Here, we recorded an outbreak of a novel recombinant PDCoV strain (CHN-HeN06-2022) in a large nursery fattening pig farm. Genomic analysis showed that the CHN-HeN06-2022 strain shared 98.3-98.7% sequence identities with the Chinese and American reference strains. To clarify the evolutionary relationships, phylogenetic analysis was performed using the PDCoV genome sequences available in the GenBank database. Based on genetic distance and geographical distribution, the phylogenetic tree clearly showed that all the PDCoV sequences could be divided into lineage 1 and lineage 2, which were further classified into sublineage 1.1 (Chinese strains), 1.2 (the North American strains), 2.1 (the Southeast Asian strains), and 2.2 (Chinese strains). Corresponding to the evolutionary tree, we found that, compared to lineage 1, lineage 2 strains usually contain a continuous 6-nt deletion in Nsp2 and a 9-nt deletion in Nsp3, respectively.
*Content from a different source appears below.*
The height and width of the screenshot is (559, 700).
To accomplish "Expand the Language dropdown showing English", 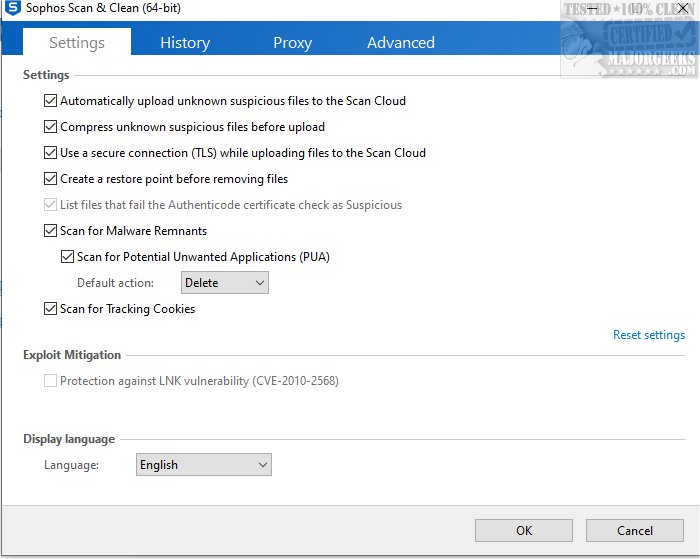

Furthermore, recombination analysis suggested that the CHN-HeN06-2022 occurred segments exchange crossed Nsp2 and Nsp3 region between sublineage 1.1 and sublineage 2.1. Combined with previously reported recombinant strains, the highest recombination frequency occurred in Nsp2, Nsp3, and S gene. Additionally, we identified a total of 14 amino acid sites under positive selection in spike protein, most of which are located in the regions related with the viral attachment, receptor binding, and membrane fusion.

CONCLUSIONS

Taken together, our studies provide novel insights into the genetic diversity and adaptive evolution of PDCoV. It would be helpful to the development of vaccine and potential antiviral agent.